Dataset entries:
=====

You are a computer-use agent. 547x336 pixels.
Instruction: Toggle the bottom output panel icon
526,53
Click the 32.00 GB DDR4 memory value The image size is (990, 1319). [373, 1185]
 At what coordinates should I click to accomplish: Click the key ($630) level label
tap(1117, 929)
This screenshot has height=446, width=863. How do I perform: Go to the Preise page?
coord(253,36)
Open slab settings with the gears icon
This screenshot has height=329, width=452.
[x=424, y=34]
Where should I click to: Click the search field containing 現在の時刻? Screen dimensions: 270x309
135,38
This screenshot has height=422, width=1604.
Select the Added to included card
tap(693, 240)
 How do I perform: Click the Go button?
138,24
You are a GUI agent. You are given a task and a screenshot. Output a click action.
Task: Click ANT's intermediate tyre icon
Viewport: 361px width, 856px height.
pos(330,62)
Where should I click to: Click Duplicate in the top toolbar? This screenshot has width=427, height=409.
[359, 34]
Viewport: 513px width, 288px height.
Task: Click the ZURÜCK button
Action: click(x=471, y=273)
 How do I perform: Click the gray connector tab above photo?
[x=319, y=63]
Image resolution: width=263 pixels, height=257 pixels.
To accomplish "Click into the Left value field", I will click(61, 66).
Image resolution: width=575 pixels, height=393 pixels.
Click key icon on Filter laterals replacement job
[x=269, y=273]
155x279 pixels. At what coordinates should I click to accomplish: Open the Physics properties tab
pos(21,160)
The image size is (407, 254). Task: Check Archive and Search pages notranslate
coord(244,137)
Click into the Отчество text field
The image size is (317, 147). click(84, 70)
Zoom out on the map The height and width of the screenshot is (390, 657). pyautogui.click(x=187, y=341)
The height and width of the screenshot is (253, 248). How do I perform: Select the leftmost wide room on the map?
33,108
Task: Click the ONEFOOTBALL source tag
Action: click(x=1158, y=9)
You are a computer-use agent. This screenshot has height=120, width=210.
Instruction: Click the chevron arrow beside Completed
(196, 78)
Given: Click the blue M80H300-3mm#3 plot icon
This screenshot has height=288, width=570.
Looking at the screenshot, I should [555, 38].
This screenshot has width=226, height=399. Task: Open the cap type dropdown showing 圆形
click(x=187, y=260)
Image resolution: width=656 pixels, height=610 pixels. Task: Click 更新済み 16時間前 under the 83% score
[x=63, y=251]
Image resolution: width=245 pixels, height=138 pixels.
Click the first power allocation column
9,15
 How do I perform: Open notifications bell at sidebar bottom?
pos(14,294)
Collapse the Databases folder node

=====

EXERCISE:
Restating the data word for word is the whole task.

RESPONSE BELOW:
You are a computer-use agent. 547x336 pixels.
Instruction: Toggle the bottom output panel icon
526,53
Click the 32.00 GB DDR4 memory value The image size is (990, 1319). [373, 1185]
 At what coordinates should I click to accomplish: Click the key ($630) level label
tap(1117, 929)
This screenshot has height=446, width=863. How do I perform: Go to the Preise page?
coord(253,36)
Open slab settings with the gears icon
This screenshot has height=329, width=452.
[x=424, y=34]
Where should I click to: Click the search field containing 現在の時刻? Screen dimensions: 270x309
135,38
This screenshot has height=422, width=1604.
Select the Added to included card
tap(693, 240)
 How do I perform: Click the Go button?
138,24
You are a GUI agent. You are given a task and a screenshot. Output a click action.
Task: Click ANT's intermediate tyre icon
Viewport: 361px width, 856px height.
pos(330,62)
Where should I click to: Click Duplicate in the top toolbar? This screenshot has width=427, height=409.
[359, 34]
Viewport: 513px width, 288px height.
Task: Click the ZURÜCK button
Action: click(x=471, y=273)
 How do I perform: Click the gray connector tab above photo?
[x=319, y=63]
Image resolution: width=263 pixels, height=257 pixels.
To accomplish "Click into the Left value field", I will click(61, 66).
Image resolution: width=575 pixels, height=393 pixels.
Click key icon on Filter laterals replacement job
[x=269, y=273]
155x279 pixels. At what coordinates should I click to accomplish: Open the Physics properties tab
pos(21,160)
The image size is (407, 254). Task: Check Archive and Search pages notranslate
coord(244,137)
Click into the Отчество text field
The image size is (317, 147). click(84, 70)
Zoom out on the map The height and width of the screenshot is (390, 657). pyautogui.click(x=187, y=341)
The height and width of the screenshot is (253, 248). How do I perform: Select the leftmost wide room on the map?
33,108
Task: Click the ONEFOOTBALL source tag
Action: click(x=1158, y=9)
You are a computer-use agent. This screenshot has height=120, width=210.
Instruction: Click the chevron arrow beside Completed
(196, 78)
Given: Click the blue M80H300-3mm#3 plot icon
This screenshot has height=288, width=570.
Looking at the screenshot, I should [555, 38].
This screenshot has width=226, height=399. Task: Open the cap type dropdown showing 圆形
click(x=187, y=260)
Image resolution: width=656 pixels, height=610 pixels. Task: Click 更新済み 16時間前 under the 83% score
[x=63, y=251]
Image resolution: width=245 pixels, height=138 pixels.
Click the first power allocation column
9,15
 How do I perform: Open notifications bell at sidebar bottom?
pos(14,294)
Collapse the Databases folder node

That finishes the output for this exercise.